De la même manière, dans une scène, l’héroïne choisit des vêtements dans une malle chez le géant. Elle y découvre des monceaux d’habits et n’en prendra que deux. A aucun moment elle n’interrogera le géant sur le contenu de cette malle. Seul un enfant pensionnaire du BGG sera évoqué par la suite. Je doute que le tout jeune public du film ait pu comprendre à ce moment-là que le géant n’avait pas eu un mais plusieurs petits compagnons avant Bérangère. Pour le coup, un simple dialogue, ou une scène appuyée de la petite fille contemplant des vêtements de différentes époques, masculins et féminins, aurait pu faire passer le message : le BGG a eu d’autres enfants à sa garde et tous se sont faits dévorer par ses frères.

Comme je sens vos réserves poindre, je précise tout de suite que non, je n’aurais pas préféré que Spielberg nous montre des géants en train de mettre en pièce des enfants avant de les dévorer, surtout pas dans un film supposé s’adresser en grande partie au jeune public. Mais je suis assez confiante en son talent pour lui faire comprendre cet aspect de l’histoire sans pour autant le traumatiser. Si on reprend l’exemple de « Hook », ce film comporte entre autres choses la mort d’un enfant perdu, Rufio, tué sous les yeux du public d’un coup de sabre en plein buffet, et une scène entière de mise à mort par torture quand Crochet fait enfermer un pirate dans un coffre avec des scorpions.

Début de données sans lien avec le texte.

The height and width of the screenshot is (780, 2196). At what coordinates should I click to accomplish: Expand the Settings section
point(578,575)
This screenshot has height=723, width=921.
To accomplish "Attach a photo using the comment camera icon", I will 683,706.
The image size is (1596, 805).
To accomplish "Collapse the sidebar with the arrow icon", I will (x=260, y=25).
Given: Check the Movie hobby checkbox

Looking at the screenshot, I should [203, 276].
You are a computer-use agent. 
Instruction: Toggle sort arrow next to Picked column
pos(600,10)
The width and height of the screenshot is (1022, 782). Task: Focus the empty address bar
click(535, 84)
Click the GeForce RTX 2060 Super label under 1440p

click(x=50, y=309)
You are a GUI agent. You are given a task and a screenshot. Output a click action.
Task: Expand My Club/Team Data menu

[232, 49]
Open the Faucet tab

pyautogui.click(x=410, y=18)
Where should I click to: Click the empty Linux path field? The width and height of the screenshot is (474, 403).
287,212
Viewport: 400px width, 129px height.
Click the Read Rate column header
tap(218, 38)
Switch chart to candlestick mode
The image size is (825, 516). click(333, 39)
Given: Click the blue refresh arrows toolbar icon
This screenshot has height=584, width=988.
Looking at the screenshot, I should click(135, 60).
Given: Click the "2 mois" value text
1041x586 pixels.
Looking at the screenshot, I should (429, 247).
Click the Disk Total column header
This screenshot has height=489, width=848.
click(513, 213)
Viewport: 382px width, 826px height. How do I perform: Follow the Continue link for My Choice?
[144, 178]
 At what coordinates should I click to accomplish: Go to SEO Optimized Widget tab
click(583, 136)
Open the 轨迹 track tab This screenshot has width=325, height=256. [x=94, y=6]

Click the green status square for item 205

Au manque d’enjeux clairement posés s’ajoute les problèmes de rythme du « BGG ». L’introduction est très rapide, et semble même manquer d’exposition. Peut-être est-ce une volonté du réalisateur que de très peu caractériser Londres et l’orphelinat, afin de donner plus de crédibilité au pays des géants, où semble débuter l’histoire, mais le corolaire est qu’on ne connait pas l’héroïne lorsque débute son aventure. Elle ne sortira jamais de son rôle de gamine arrogante et manipulatrice, sans jamais acquérir de réelle profondeur. Sa solitude ou sa détresse d’orpheline sont des paramètres absents, d’autant plus que le jeu de la jeune actrice plafonne à « Spielberg Face permanente » (je la soupçonne d’avoir aussi des gènes de Kristen Stewart, qui l’empêchent de fermer la bouche).
Tout le contraire de Mark Rylance (l’agent russe du « Pont des Espions »), extrêmement touchant dans le rôle du BGG, apportant au personnage son jeu tout en finesse, capable de laisser passer une infinie tristesse pendant quelques secondes avant d’emporter toute la salle avec lui dans une explosion de joie (d’ailleurs c’est QUAND la saison 2 de « Wolf Hall » ?). Ayant vu le film en VF, c’est donc sa version doublée par Dany Boon dont j’ai pu juger, et même si je savais parfaitement qui était dernière la voix, je l’ai très rapidement oublié. Même s’il est de bon ton de mépriser le réalisateur de « Bienvenue chez les Ch’tis », Boon possède une réelle subtilité dans l’interprétation, et son amour pour les personnages cartoonesques en faisait un choix pertinent pour le Bon Gros Géant.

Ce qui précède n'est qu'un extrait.